The Ignorance of the Wedding-Guest
When we start learning something, we may often be reluctant to pay attention, perhaps thinking we have better things to do. However, if we continue listening, we may hear something better than we could ever have hoped for. In The Rime of the Ancient Mariner by Samuel Taylor Coleridge, the mariner in question tells the story of his long journey to the south pole and back, during which he was assaulted by spirits and saved by angels, to a guest from a nearby wedding. This wedding-guest is very reluctant to listen to the mariner’s awesome tale. He refuses to treat the story very seriously- at first. However, throughout this story, the guest pays more and more attention to the story. In The Rime of the Ancient Mariner, the wedding-guest goes from an oblivious partier to a wise, solemn listener, believing the mariner’s tale, and at the end of the story learns a valuable lesson.
When the mariner first stops the wedding-guest, the wedding-guest is reluctant and even gets angry when he has to listen to the tale. As the mariner stops the wedding-guest, the guest replies that he would rather go to the wedding than listen. The mariner transfixes him with his eye, and some supernatural power forces the guest to listen. Soon, he becomes angry that he must listen to this story. The wedding-guest first says, “The bridegroom’s doors are opened wide/and I am next of kin/the guests are met, the feast is set/may'st hear the merry din” (Page 5). Later in the story, Coleridge describes, “The wedding-guest here beat his breast/for he heard the loud bassoon” (Page 6). These quotes show that the would-be guest is becoming angry about missing the wedding. The phrase ‘he beat his breast’ means something like ‘he raged. ‘He [raged that he had to listen to the tale] yet he cannot choose but hear’. However, he must listen to the rest of the story.
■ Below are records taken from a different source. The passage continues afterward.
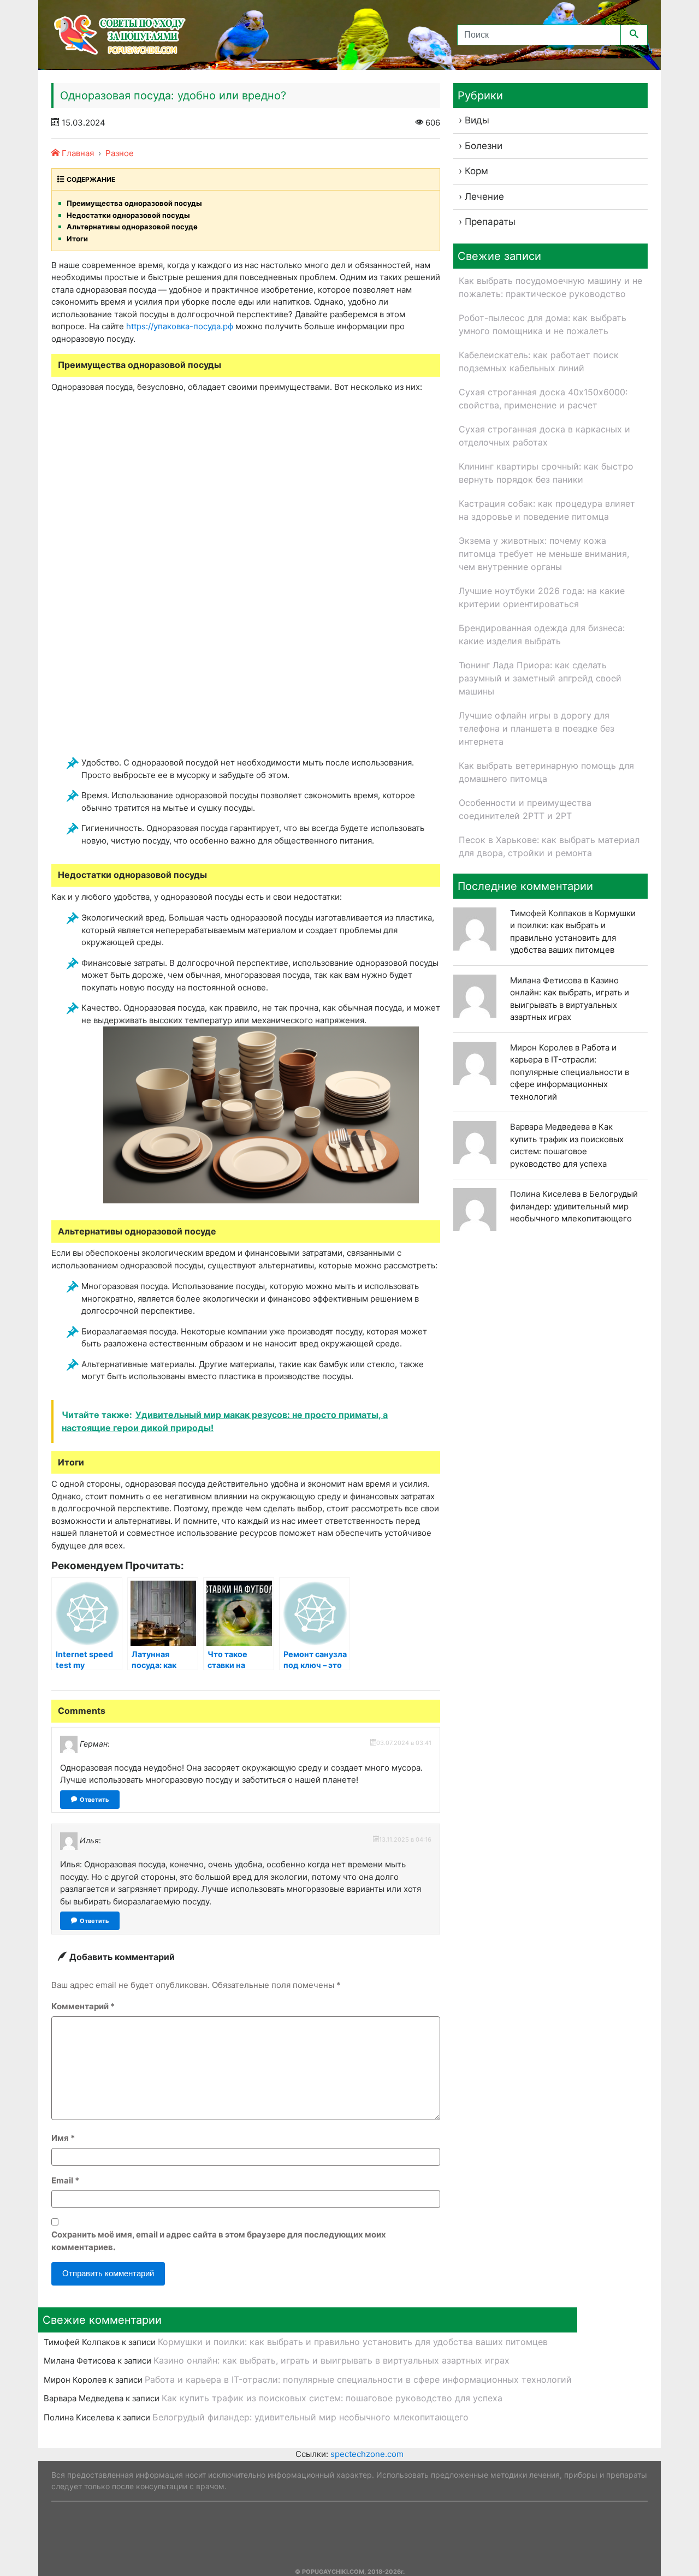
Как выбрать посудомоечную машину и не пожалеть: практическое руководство (550, 287)
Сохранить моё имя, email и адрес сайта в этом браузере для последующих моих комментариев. (218, 2240)
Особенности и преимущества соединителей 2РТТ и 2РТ (525, 809)
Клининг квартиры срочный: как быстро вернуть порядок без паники (546, 473)
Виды (477, 120)
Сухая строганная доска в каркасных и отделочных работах (544, 436)
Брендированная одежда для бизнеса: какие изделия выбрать (542, 634)
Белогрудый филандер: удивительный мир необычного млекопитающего (574, 1206)
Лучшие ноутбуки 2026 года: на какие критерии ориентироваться (542, 597)
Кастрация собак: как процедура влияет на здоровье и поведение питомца (547, 510)
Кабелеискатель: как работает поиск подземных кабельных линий (539, 361)
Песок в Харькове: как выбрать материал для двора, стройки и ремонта (549, 846)
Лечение (484, 196)
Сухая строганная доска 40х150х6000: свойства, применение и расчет (543, 399)
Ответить (94, 1799)
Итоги (77, 238)
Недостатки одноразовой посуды (128, 215)
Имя (63, 2138)
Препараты (490, 221)
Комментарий (83, 2006)
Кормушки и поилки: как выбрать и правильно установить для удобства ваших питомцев (353, 2341)
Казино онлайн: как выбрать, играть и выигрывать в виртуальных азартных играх (331, 2360)
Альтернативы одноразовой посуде (132, 226)
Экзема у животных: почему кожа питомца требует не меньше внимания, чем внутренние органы (544, 553)
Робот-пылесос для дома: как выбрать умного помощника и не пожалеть (542, 324)
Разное (119, 153)
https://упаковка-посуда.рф (179, 326)
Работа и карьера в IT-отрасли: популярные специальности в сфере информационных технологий (569, 1072)
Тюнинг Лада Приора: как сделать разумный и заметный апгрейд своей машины (540, 678)
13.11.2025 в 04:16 (405, 1839)
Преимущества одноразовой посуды (134, 203)
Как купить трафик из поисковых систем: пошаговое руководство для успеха (332, 2398)
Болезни (483, 145)
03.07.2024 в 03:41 (403, 1743)
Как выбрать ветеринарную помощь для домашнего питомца (546, 772)
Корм (476, 170)
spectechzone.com (367, 2454)
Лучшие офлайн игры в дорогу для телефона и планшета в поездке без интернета (536, 728)
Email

The wedding-guest proves he is listening to the story when he is worried the mariner is a ghost or spirit. As the mariner’s story gets to a more supernatural point, involving the incarnations of death and life-in-death, the guest becomes worried that the mariner is inhuman. "I fear thee and thy glittering eye, And thy skinny hand, so brown." The mariner responds, “Fear not, fear not, thou Wedding-Guest!/This body dropt not down.”(Page 12). The wedding-guest, however angry he was earlier, now proves he was paying attention by worrying that the mariner was actually a dead body reanimated, or a spirit, or some other supernatural being. This passage shows two things. First, it shows how the guest was listening and not just ignoring the tale. Second, it shows how the guest believes the mariner. After reassuring the wedding-guest, the mariner moves on with his tale.
At the end of the story, the wedding-guest finally has a sense of reverence for the Mariner’s experience. The mariner and the guest leave and Coleridge writes, “[The wedding-guest] went like one that hath been stunned/and is of sense forlorn/a sadder and wiser man/he rose the morrow morn” (Page 23). As the mariner finishes his tale, the guest leaves in awe (‘like one that hath been stunned’) and was finally reverent about the experience. Through this story, the wedding-guest, who at the start didn’t want to listen, becomes wise and sad at the end.
Though he started out irreverent, the wedding-guest eventually respects the mariner’s story: he started out angry that he had to listen and miss the wedding, but then he proved he was paying attention with his worry about the mariner. Finally, as the story comes to a close, the wedding-guest is humbled by the mariner. The wedding-guest had forced upon him this story, but instead of just ignoring it completely, he took what he learned to heart, believing it even through the fantasy, and that is very admirable.